• EXERCISE AIM:
Among these entries, count the lines containing the word "submenu" and answer with only the number.

┌──

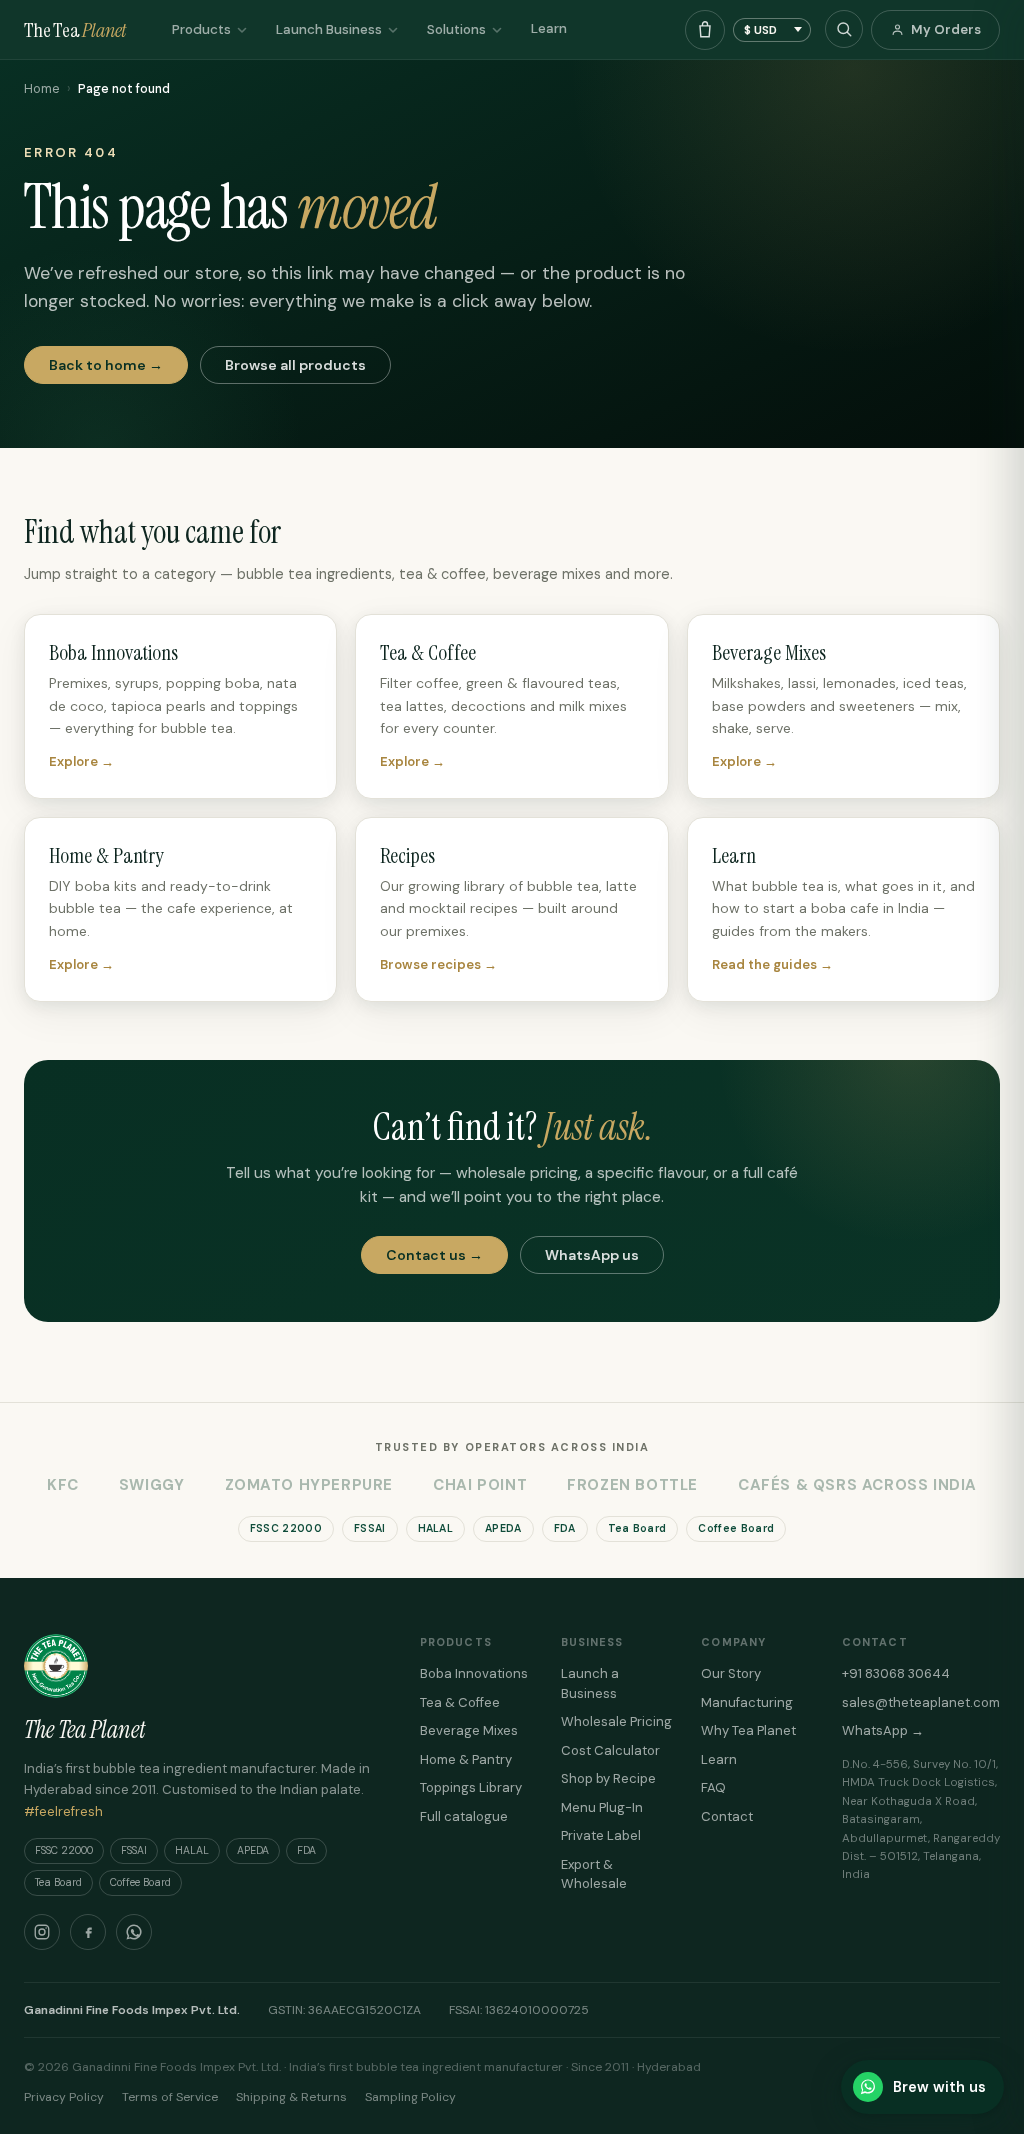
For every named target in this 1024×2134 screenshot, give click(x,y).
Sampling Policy (410, 2097)
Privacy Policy (64, 2097)
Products (201, 29)
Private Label (601, 1835)
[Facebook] (88, 1932)
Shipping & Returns (291, 2097)
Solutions (456, 29)
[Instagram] (42, 1932)
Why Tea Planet (748, 1730)
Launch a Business (590, 1683)
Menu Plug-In (602, 1807)
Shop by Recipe (608, 1778)
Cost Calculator (610, 1750)
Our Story (731, 1673)
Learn (549, 28)
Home (41, 89)
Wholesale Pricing (616, 1721)
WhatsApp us (592, 1255)
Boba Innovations (474, 1673)
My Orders (946, 29)
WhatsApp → (883, 1730)
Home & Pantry (466, 1759)
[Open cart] (705, 30)
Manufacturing (747, 1702)
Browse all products (295, 365)
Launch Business (329, 29)
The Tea (75, 30)
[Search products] (844, 29)
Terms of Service (170, 2097)
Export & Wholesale (594, 1874)
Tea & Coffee (460, 1702)
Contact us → (434, 1255)
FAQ (713, 1787)
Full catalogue (464, 1816)
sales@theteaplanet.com (921, 1702)
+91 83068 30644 (896, 1673)
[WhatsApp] (134, 1932)
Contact (727, 1816)
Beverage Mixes (469, 1730)
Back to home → (106, 365)
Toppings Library (471, 1787)
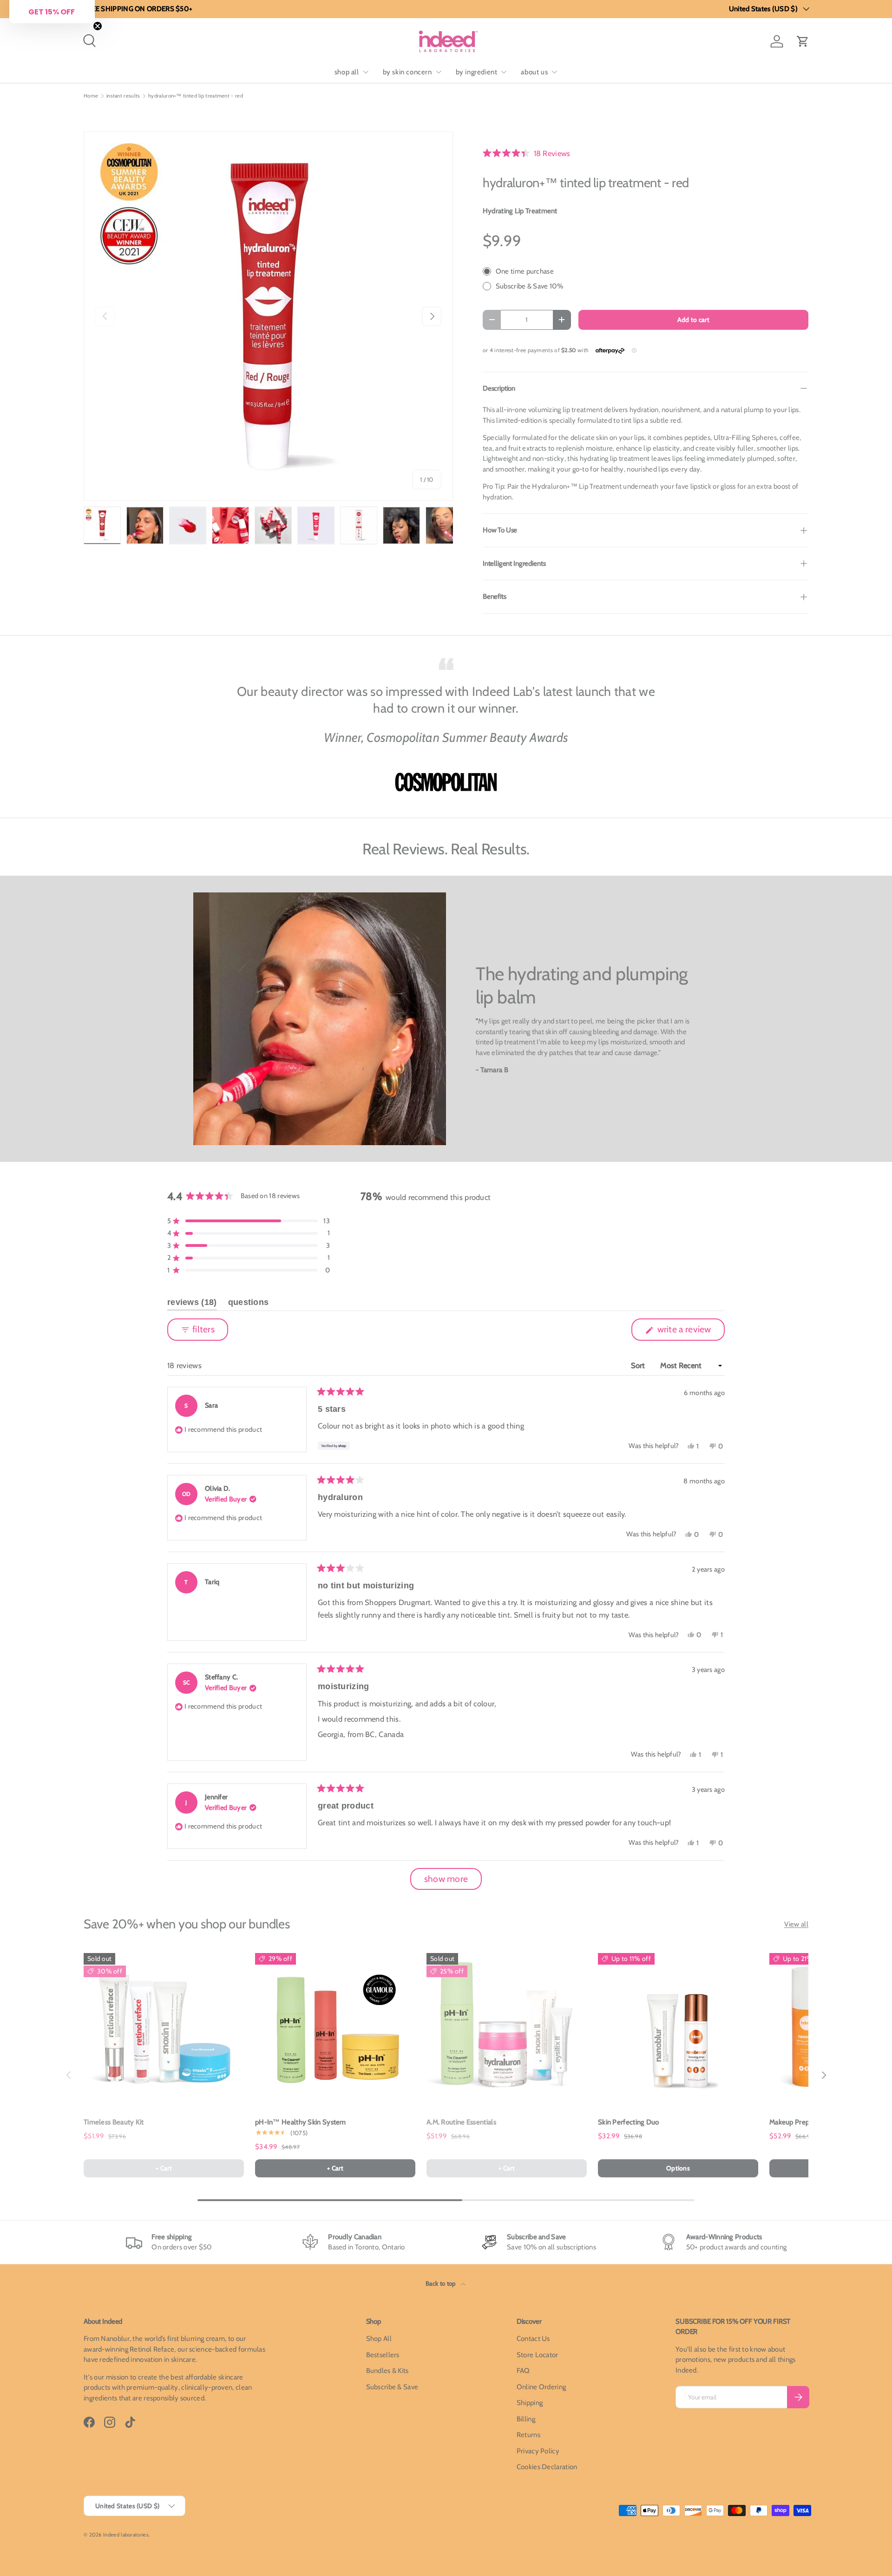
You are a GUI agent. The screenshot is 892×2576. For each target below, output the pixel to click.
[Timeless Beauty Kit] (164, 2027)
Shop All (379, 2338)
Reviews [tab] (192, 1304)
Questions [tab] (248, 1304)
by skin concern (407, 72)
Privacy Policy (538, 2451)
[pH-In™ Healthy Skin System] (335, 2027)
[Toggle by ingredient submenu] (503, 72)
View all (796, 1924)
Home (91, 95)
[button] (803, 41)
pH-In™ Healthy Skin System (300, 2122)
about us (534, 72)
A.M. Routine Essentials (461, 2122)
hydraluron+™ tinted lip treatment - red (195, 95)
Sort (639, 1365)
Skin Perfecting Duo (628, 2122)
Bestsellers (383, 2355)
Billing (526, 2419)
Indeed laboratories (126, 2534)
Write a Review (686, 1331)
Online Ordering (541, 2387)
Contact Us (533, 2338)
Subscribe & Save (392, 2387)
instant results (123, 95)
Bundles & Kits (387, 2370)
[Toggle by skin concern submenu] (438, 72)
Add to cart (693, 319)
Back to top (441, 2283)
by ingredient (477, 72)
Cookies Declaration (547, 2467)
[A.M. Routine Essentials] (506, 2027)
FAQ (523, 2370)
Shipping (530, 2403)
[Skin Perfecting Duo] (678, 2027)
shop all (346, 72)
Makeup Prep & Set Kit (803, 2122)
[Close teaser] (97, 26)
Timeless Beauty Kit (114, 2122)
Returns (528, 2435)
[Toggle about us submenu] (554, 72)
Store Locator (537, 2355)
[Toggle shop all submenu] (365, 72)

└──

• PROBLEM SOLUTION:
4